Biographie
NOTICE BIOGRAPHIQUE
Je me suis toujours senti coupable d’avoir échappé aux nazis. De m’en être si bien sorti. En conséquence, j’ai toujours ressenti le devoir de mémoire comme une obligation morale toute personnelle. J’ai retourné ce roman dans sa tête pendant plus de trente ans. Bien que s’appuyant sur certains éléments de ma propre expérience, cet ouvrage de fiction est en majorité basé sur des témoignages authentiques recueillis par mes soins au cours d’années de recherche.
Je suis né à Paris en 1938. Mes parents étaient juifs immigrés de Turquie. Mon père, ma mère, mes deux sœurs et moi-même avons subi les cinq années de guerre ensemble, cachés dans divers endroits avant de nous terrer jusqu'à la libération à Villefranche de Rouergue. Né juste avant la guerre, j’ai grandi en ressentant un persistant malaise. Mes parents avaient toujours peur. Ils avaient toujours quelque chose à cacher. Et puis, ils parlaient entre eux une langue étrange, le Ladino. J’ai vraiment appris que j’étais juif à la libération, lorsque mon père qui nous déposait en pension avant de regagner Paris avec ma mère m’a pris à part et m’a dit : Surtout, ne dis à personne que tu es juif !
La guerre enfin finie il fallut encore se protéger de l’antisémitisme. Toute ma vie, j’ai vu mon père aller à la synagogue avec son châle de prière enveloppé dans un journal pour que l’on ne puisse reconnaître ce qu’il portait sous le bras.

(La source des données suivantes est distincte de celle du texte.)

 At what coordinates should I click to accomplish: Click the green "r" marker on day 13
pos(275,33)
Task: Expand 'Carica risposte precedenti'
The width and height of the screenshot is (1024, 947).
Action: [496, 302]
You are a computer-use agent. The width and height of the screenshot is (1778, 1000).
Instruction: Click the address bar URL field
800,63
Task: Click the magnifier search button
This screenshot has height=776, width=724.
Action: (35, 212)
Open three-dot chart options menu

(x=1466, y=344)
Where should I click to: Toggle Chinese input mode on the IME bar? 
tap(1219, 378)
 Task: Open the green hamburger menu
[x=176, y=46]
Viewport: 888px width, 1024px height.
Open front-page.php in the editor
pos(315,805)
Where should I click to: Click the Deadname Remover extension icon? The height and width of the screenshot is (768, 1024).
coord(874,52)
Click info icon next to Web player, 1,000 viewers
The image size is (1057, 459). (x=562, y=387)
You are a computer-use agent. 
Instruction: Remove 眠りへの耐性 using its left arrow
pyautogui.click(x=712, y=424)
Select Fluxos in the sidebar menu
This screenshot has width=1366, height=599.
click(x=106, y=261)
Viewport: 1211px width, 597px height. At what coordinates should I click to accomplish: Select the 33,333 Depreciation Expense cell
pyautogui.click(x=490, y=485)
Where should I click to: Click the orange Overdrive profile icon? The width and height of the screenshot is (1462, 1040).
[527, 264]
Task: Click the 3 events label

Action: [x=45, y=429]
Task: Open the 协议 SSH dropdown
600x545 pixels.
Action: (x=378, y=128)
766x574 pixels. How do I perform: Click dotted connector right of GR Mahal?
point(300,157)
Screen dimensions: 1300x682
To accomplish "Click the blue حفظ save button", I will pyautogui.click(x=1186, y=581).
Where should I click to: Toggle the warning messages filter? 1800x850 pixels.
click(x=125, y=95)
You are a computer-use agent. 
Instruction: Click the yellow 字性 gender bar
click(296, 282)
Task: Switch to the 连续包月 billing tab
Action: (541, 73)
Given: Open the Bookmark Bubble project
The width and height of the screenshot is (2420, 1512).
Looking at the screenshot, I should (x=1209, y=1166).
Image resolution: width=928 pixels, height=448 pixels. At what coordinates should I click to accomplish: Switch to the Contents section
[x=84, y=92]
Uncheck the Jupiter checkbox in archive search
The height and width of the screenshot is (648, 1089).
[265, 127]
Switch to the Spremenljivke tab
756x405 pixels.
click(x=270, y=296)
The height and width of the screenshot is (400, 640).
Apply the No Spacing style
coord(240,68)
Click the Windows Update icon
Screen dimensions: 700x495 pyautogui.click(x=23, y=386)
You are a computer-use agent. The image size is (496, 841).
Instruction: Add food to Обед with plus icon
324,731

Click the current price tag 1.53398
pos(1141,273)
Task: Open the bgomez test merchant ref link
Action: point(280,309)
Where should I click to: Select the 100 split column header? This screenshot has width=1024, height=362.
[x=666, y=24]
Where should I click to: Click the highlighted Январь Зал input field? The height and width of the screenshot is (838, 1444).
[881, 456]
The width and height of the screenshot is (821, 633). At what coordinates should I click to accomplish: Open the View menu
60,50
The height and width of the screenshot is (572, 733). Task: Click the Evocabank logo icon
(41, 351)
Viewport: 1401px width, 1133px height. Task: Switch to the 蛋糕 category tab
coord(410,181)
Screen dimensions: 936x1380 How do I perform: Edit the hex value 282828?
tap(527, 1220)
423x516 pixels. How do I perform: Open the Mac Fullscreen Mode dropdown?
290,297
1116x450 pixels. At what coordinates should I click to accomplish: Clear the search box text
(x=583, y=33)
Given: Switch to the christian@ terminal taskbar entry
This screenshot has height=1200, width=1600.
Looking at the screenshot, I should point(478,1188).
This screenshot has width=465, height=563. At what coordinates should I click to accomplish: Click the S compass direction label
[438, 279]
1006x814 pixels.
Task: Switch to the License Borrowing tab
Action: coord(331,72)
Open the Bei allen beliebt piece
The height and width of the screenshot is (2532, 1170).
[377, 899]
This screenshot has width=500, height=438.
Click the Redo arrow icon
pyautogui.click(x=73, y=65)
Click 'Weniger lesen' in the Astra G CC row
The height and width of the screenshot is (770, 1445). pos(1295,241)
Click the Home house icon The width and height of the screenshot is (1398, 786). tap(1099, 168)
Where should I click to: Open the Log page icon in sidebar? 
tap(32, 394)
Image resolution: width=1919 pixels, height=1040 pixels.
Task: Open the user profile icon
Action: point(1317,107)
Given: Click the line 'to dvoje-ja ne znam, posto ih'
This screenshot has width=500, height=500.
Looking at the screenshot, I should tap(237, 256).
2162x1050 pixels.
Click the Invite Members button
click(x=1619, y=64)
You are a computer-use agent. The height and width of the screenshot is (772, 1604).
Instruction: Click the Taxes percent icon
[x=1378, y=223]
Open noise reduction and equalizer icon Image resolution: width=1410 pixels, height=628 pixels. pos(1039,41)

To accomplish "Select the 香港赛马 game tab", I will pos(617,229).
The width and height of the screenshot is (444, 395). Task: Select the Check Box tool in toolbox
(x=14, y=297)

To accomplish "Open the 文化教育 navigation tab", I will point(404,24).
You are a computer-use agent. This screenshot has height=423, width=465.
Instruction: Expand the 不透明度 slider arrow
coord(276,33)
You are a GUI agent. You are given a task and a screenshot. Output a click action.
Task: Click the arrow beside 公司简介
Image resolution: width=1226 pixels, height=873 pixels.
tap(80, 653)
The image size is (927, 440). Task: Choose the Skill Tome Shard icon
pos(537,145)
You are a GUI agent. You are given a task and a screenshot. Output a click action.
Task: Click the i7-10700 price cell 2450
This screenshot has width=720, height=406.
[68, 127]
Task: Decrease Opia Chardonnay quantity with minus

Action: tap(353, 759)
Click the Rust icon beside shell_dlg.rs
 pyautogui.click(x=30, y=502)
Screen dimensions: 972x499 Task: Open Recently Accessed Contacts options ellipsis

Je ne me suis jamais bien entendu avec mon père, un homme exigeant, coléreux et parfois violent. Il est le model de l’oncle de Simon. À l’adolescence, ma mère pensa préférable de m’éloigner de lui. C’est ainsi que je partis faire des études en Amérique où je demeurais après l’obtention de diplômes à l’université de New York. J’ai fait carrière dans la publicité, la finance et l’informatique.
J’ai épousé à New York une femme juive française qui a passé les années de guerre cachée dans des circonstances similaires à celles de ma famille. Nous avons eu deux fils. Après notre divorce, je me suis remarié avec la fille de survivants polonais qui avaient passé par les camps de la mort. Nous avons eu un fils. Ce marriage aussi a fini en divorce.
Le souvenir de la guerre n’a jamais été loin de moi. Il me fallut pourtant de nombreuses années avant que je reconnaisse que j’étais moi-même un survivant de la Shoah. Je me joignis, en 1985, à un groupe de huit survivants qui se rencontraient régulièrement pour échanger leurs souvenirs et expériences de la Shoah. Nous nous rendîmes vite compte que des groupes similaires au notre se formaient dans plusieurs villes des États-Unis. Je fus un des dix huit participants qui décidèrent de joindre ces groupes en une association ; la Fédération des Enfants Juifs Survivants, [World Federation of Jewish Child Survivors of the Holocaust], et de nous réunir tous les ans. C’est aujourd’hui une organisation mondiale qui réunit les survivants de la Shoah qui éprouvent le besoin d’échanger leurs expériences d’enfants cachés. C’est ainsi qu’en août 2006 plus de six cent survivants de la Shoah, venus de divers pays et de tous les coins des États-Unis, se sont réunis à Détroit. En 2007, ce fut à Jérusalem. De nouveaux membres continuent de se joindre régulièrement à nos groupes. La plupart des nouveaux arrivants parlent de leur expérience pour la première fois et ne se sentent capable d’en parler qu’en présence de ceux qui ont subi une expérience analogue. Mon expérience personnelle paraît dérisoire en comparaison des horreurs que ces gens rapportent avoir survécu.